I lived in Berlin — West Berlin, to be precise — in 1976,  the world’s symbol for Separation, a walled-in and walled-off capital, a landlocked island at the epicenter of the Cold War. I flew away, Fulbright scholarship in one hand, empty notebook in the other waiting to be filled with my brilliant Masters Thesis. I fled to this separated city, separating from my husband; I was far too young to be confined by marriage. I escaped the ancestral swamps of New Orleans for an imprisoned icy marshland. No matter the irony of my decision.
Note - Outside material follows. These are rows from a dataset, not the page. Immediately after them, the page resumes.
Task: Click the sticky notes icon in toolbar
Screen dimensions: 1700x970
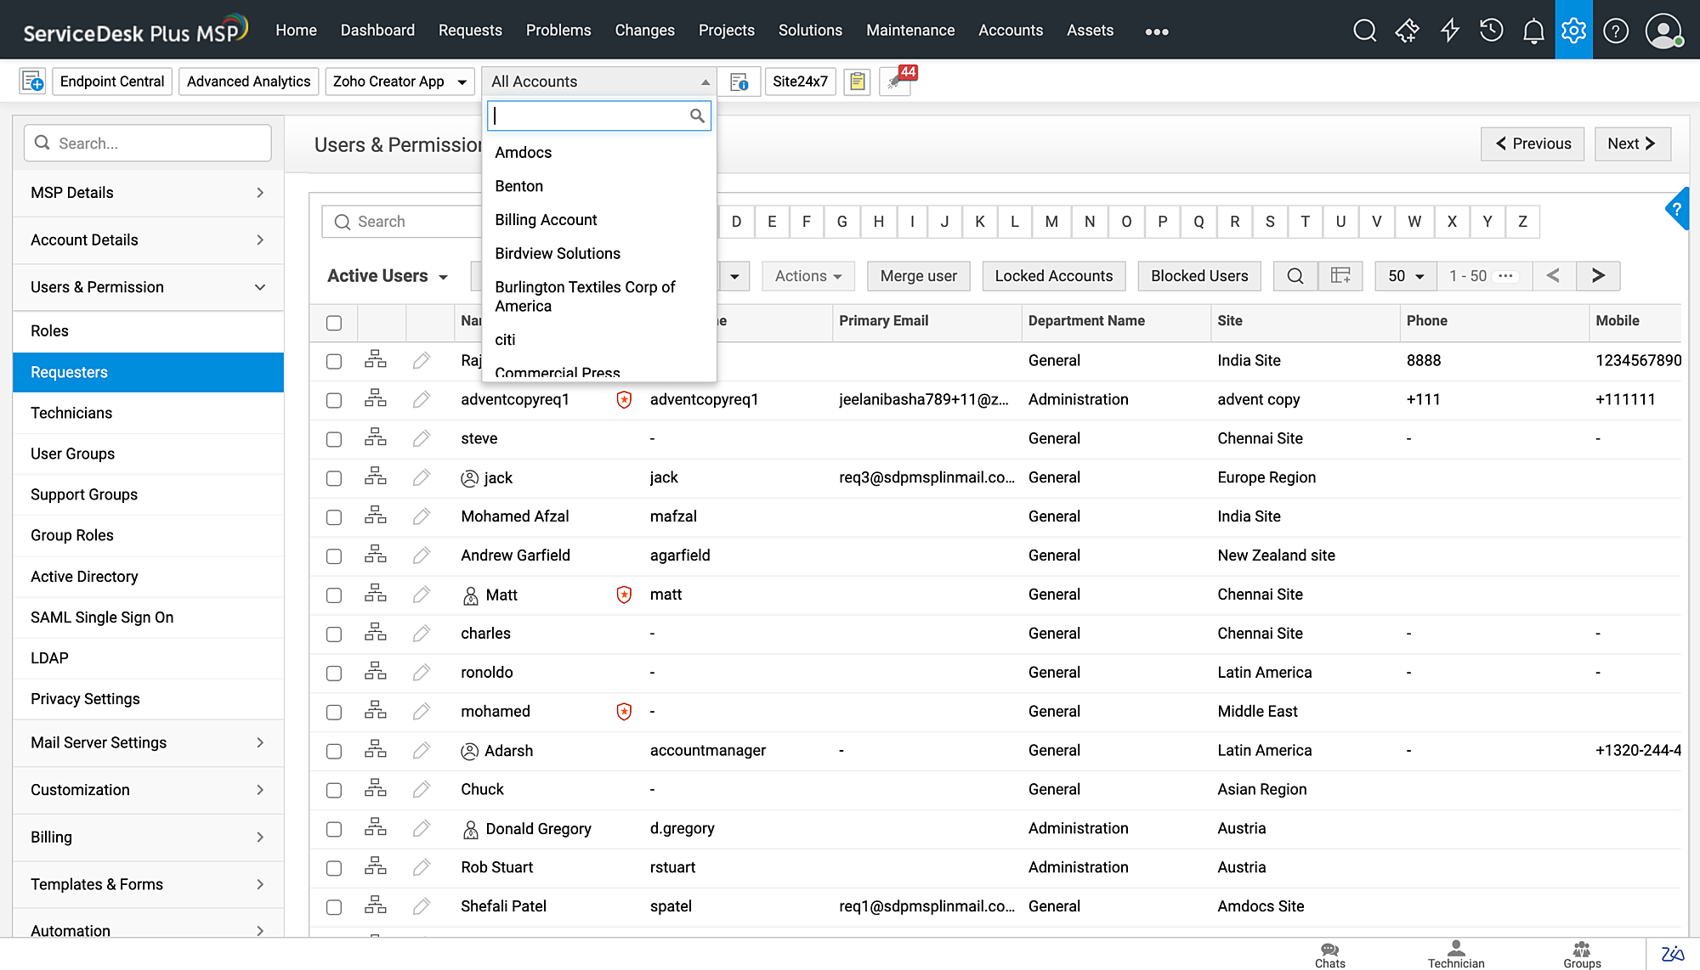Action: point(857,82)
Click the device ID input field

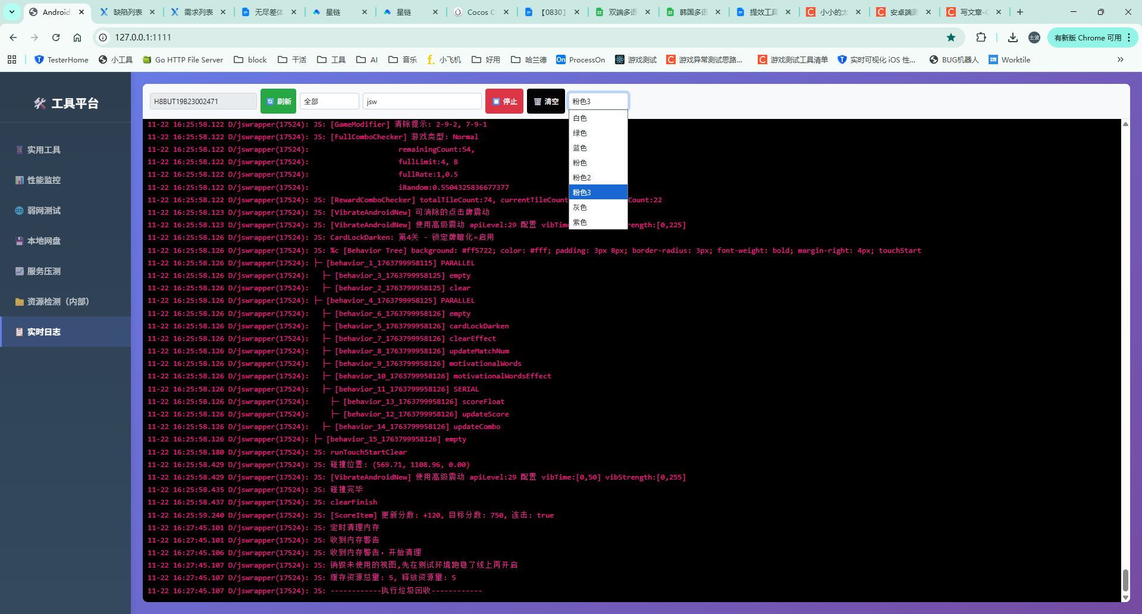click(203, 101)
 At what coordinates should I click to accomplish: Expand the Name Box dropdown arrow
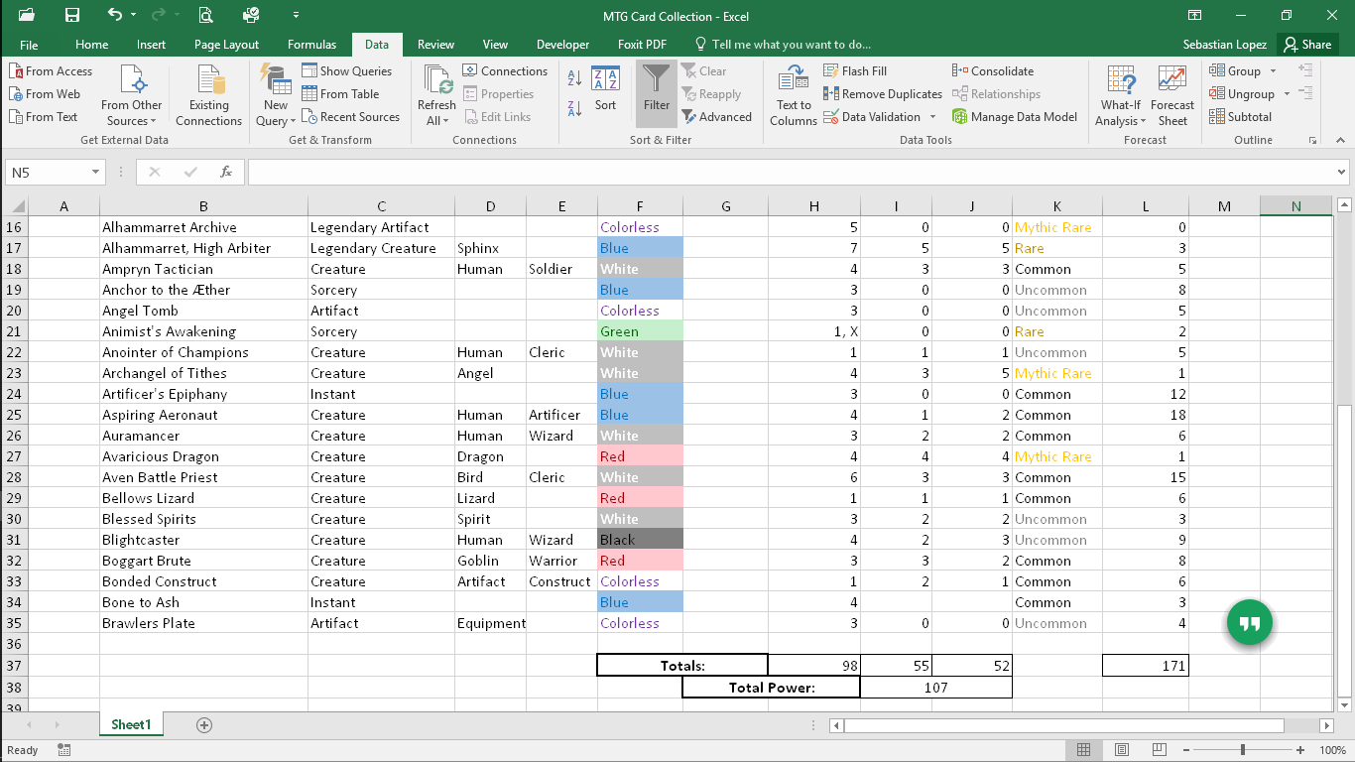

Tomorrow belonged to me. After a year, I left Berlin unchanged. Its wall was still there. I left unchanged, too. I completed my thesis. I had a few exciting love affairs. My German was improved. I nevertheless remained the same walled-in and walled-off woman, separated, engaged in obsessive planning of the next escape. It would take many more years, a year in fact after the Berlin Wall came down, before I’d begin to slowly take down my own walls.


basement
Zee Zahava

There were so many rules to follow back in those days, when we lived in that huge apartment building in the Bronx. Most of them started with the word “don’t.” Don’t talk back. Don’t speak to strangers. Don’t be late for school. Don’t lie (not even a fib). Don’t lose your library books. Don’t forget to brush your teeth. Don’t fight with your sister. Don’t be fresh. Don’t eat anything in someone else’s house. Don’t get up from the table until you’ve finished all your vegetables. And more. But the most important rule of all was: Don’t go down into the basement. That’s where the washing machines and dryers were, for all the tenants in the building. Only mothers could go there. My mother went every Friday, carrying the dirty laundry down a long, dark staircase and carrying the clean laundry back home. When she was in the basement I held my breath until she returned safely. Mom never told me “don’t worry” and that was smart. Because I didn’t know how to not worry.